_Supplied text:_
──────────────────────────────
With a rate 14 times higher than the global average, Fetal Alcohol Syndrome (FAS) is more prevalent in children in South Africa than any other country in the world. In South African communities in the Western and Northern Cape, FAS is often a result of poverty, violence, substance abuse and teen pregnancies. Many young, expecting mothers attempt to dull the pains of their everyday lives through alcohol and drugs and are unaware of the negative consequences on their unborn children.
But not all hope is lost. As nonprofits work for to fight FAS in South Africa, the organizations have used mentor mothers to educate and guide young mothers through their pregnancies.
FAS is a condition that occurs when mother’s consume alcohol during pregnancy and causes development problems in their child. These problems include learning and behavioral issues, brain damage, stunted growth and hearing and vision impairments.
In certain high-risk areas of South Africa, an estimated 72 percent of children are impacted by FAS. Furthermore, a shocking 111 out of 1,000 children in South Africa are believed to have FAS compared to the global estimate of seven per 1,000 children. This is partially due to a dated system where farmers pay workers in wine; this further contributes to alcoholism and binge-drinking.
Despite these high FAS levels in South Africa, there has been little to no government intervention or efforts to ease this problem. Instead, various nonprofits such as FASfacts and Philani have taken matters into their own hands.
Nonprofits Offer Solutions
FASfacts’ goal is to decrease alcohol consumption during pregnancy through educating the general public on the effects of FAS on children. It does so through various programs implemented in satellite offices throughout the country including:
- Experiential learning for children and adults
- Advertising campaigns
- Church involvement
- Mentor mothers
- Film and theater
These programs aim to help young girls and adult women make the decision to avoid alcohol while pregnant, and encourages fathers/partners to abstain from drinking during and after pregnancies as well.
──────────────────────────────
_How to complete this task:_
Write the next part of the article on Fetal Alcohol Syndrome in South Africa, picking up after its final sentence.

_Saved entries:_
──────────────────────────────
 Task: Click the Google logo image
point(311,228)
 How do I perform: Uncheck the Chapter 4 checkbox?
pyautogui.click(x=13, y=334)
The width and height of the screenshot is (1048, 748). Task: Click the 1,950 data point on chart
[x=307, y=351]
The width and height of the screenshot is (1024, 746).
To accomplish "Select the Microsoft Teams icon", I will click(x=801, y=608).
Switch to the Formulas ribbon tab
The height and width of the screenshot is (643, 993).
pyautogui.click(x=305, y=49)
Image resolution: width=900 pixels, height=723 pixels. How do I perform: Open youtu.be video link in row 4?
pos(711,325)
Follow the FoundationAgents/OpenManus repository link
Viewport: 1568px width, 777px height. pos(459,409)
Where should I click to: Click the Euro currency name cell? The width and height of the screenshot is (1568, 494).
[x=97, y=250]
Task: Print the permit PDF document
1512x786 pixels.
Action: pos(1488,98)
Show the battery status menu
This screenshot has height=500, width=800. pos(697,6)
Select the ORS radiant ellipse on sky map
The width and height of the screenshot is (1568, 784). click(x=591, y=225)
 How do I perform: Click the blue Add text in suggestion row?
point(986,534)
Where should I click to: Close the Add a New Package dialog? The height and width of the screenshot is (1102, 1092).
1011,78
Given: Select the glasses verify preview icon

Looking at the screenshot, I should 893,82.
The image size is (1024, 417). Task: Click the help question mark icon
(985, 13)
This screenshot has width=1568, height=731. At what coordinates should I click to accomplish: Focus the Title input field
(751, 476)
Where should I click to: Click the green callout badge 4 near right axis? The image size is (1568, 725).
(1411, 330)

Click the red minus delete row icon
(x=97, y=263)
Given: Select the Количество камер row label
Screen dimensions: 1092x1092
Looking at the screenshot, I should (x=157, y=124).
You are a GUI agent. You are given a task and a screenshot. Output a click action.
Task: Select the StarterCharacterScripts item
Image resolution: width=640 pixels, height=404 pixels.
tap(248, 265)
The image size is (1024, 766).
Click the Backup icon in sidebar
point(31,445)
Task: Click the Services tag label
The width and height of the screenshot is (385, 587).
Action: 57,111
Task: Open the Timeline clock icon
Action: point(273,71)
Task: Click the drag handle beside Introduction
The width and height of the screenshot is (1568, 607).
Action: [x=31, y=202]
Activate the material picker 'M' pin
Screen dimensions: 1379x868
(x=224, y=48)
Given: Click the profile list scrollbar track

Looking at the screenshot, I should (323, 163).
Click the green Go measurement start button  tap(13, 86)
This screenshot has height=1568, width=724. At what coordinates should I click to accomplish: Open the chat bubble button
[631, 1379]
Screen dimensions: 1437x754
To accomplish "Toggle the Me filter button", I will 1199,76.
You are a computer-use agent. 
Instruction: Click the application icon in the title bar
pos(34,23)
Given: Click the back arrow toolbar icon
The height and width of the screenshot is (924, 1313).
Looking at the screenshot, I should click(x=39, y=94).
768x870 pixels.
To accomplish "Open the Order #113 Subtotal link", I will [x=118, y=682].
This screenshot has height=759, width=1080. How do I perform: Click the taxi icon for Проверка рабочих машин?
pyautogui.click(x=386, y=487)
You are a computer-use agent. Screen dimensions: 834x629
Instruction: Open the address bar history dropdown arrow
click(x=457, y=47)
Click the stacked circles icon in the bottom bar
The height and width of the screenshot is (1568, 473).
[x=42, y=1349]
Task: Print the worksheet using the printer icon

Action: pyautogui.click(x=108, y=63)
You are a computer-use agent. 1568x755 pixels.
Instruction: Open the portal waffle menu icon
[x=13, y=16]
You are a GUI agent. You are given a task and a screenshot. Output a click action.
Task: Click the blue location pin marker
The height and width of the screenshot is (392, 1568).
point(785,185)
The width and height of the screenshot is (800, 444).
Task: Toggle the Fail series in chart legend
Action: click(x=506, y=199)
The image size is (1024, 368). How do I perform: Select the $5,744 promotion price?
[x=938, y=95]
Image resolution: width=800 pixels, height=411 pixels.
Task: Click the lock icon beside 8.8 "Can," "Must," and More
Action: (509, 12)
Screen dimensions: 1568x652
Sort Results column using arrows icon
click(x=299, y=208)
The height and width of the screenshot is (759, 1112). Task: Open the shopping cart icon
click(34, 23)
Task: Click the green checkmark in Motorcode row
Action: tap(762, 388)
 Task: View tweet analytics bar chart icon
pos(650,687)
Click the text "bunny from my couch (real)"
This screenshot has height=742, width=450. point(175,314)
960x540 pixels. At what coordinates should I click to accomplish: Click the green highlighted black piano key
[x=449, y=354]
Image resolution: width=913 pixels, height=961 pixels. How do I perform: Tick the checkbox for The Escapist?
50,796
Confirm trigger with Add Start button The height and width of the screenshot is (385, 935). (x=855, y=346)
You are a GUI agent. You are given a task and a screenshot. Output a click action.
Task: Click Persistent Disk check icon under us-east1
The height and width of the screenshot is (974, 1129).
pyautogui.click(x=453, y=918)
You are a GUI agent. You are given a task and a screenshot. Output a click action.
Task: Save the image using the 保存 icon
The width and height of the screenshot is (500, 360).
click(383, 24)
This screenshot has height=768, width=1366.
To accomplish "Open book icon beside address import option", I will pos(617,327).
──────────────────────────────
_Expected answer:_
Another nonprofit working to decrease Fetal Alcohol Syndrome in South Africa is called Philani. This organization has been operating since 1979 and tries to stop the health threats of HIV/TB, alcohol abuse and malnutrition on infants. Philani recognizes that alcohol abuse continues to threaten malnourished children even after pregnancy and tries to build partnerships within families to nurture healthy children.
Both of these organizations have seen extensive results through their volunteer and mentor mothers programs.
Mentor Mothers Fighting Back
To provide support to expecting mothers, each of these nonprofits started a mentor mothers program. These programs train and recruit volunteers from communities at risk, many of whom are mothers themselves, to educate and guide these women through their pregnancies and provide support after.
The FASfacts program has been running for seven years and has helped nearly 500 women maintain sobriety during pregnancy and breastfeeding. FASfacts trains mentors to give psychosocial support services to pregnant mothers within their own communities for a yearlong period. During this time mentors focus on education, emotional support and providing motivation to stay alcohol- and drug- free. Some of these mothers then become mentors themselves to help others in their communities.
The Holistic Approach For Success
The Philani program takes a holistic approach to primary healthcare and believes that an educated and healthy mother will raise a healthy family. Their mentor mothers walk among communities where they weigh and chart babies’ and children’s weights until age 5; they also refer some to clinics to receive treatment and tests. The program helps mothers stay healthy and sober during pregnancy, rehabilitate malnourished children and prevent HIV transmission between mother and child.
Mentor mothers are providing guidance and hope for mothers living in poverty and facing harsh challenges across South Africa. Their combination of education, guidance and support has helped many mothers stay sober during pregnancy and have healthier children as a result.